Best beer you never tasted –Splinter Brown. A sour mash and oak barrel aging gave this sour brown ale a complex flavor I’d compare to Rodenbach. Unfortunately, because a bit of over-carbonation turned bottles into cork cannons, the limited release could be tasted only under adult supervision at Troegs own brewpub in Hershey.

Best label – Manneken Penn. OK, I’m decidedly impartial because it was designed as Philly Beer Week’s annual Belgian collaboration while I still led that organization. But Brasserie De La Senne’s artwork of Brussels’ famed Manneken Pis statue whizzing off the top of City Hall wasn’t just a symbol of Philly’s love affair with all things Belgium. It was t-shirt worthy. The light-bodied dubbel was perfect in hot, hot, hot June.

Best beer down the shore – Cape May Pale Ale. The Garden State’s southernmost brewery seems ready for great things, stepping up both production and quality.
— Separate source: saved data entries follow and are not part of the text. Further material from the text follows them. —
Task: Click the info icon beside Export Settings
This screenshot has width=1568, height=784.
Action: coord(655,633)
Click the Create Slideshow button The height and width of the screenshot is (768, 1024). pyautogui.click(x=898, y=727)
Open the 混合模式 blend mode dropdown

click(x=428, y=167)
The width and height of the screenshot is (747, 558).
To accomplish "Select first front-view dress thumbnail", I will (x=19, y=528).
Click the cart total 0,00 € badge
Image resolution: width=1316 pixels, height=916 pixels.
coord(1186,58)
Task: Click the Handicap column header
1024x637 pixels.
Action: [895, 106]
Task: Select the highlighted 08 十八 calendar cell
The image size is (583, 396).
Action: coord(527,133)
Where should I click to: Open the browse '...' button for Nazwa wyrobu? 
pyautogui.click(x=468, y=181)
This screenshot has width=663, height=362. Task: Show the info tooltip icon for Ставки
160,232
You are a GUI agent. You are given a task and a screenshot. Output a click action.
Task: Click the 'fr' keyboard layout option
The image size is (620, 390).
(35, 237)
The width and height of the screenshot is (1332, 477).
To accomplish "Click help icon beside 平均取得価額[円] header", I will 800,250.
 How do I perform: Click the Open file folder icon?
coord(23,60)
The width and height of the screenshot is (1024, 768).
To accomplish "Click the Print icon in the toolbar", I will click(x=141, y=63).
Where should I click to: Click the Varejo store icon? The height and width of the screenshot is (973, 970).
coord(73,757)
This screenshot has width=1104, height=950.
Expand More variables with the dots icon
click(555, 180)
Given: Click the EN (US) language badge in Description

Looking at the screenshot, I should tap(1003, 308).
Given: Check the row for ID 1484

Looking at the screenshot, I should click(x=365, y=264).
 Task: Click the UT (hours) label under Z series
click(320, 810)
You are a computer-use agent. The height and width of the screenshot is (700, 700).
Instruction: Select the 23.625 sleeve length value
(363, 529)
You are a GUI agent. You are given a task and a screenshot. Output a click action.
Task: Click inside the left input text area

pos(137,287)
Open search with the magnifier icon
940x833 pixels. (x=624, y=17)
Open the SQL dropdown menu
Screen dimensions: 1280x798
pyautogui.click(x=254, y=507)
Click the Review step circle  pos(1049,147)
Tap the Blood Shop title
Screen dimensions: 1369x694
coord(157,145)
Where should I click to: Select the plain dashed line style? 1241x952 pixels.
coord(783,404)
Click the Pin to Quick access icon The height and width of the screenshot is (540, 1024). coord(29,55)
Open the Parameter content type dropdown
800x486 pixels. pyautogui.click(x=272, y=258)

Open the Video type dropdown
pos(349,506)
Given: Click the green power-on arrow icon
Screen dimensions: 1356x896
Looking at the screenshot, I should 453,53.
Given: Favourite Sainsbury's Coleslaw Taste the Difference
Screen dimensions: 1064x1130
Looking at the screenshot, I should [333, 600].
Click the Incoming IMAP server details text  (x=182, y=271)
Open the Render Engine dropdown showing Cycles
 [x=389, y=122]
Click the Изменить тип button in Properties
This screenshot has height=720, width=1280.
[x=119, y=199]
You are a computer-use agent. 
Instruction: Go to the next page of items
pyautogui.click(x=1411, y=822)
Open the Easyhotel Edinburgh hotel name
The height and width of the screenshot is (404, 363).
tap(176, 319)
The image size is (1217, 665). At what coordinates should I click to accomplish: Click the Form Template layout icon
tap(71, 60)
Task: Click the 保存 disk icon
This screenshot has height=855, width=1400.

Its single-hop pale ale might actually be hoppier than its IPA, with a long-lingering finish that is both dry and refreshing.

Best pumpkin beer – Warlock. Imagine the flavor of Southern Tier’s highly regarded Pumking in a rich stout. Lots of vanilla with dark-roasted malt.

Best new beer in the Philly market –Jubelale. Deschutes Brewing is a longtime favorite from the Pacific Northwest that came east with a big bang. While its core brands (Black Butte, Mirror Pond, Inversion) are all well made, this malty, full-bodied winter warmer is top-rung. It’s a Christmas beer for people who don’t like spice.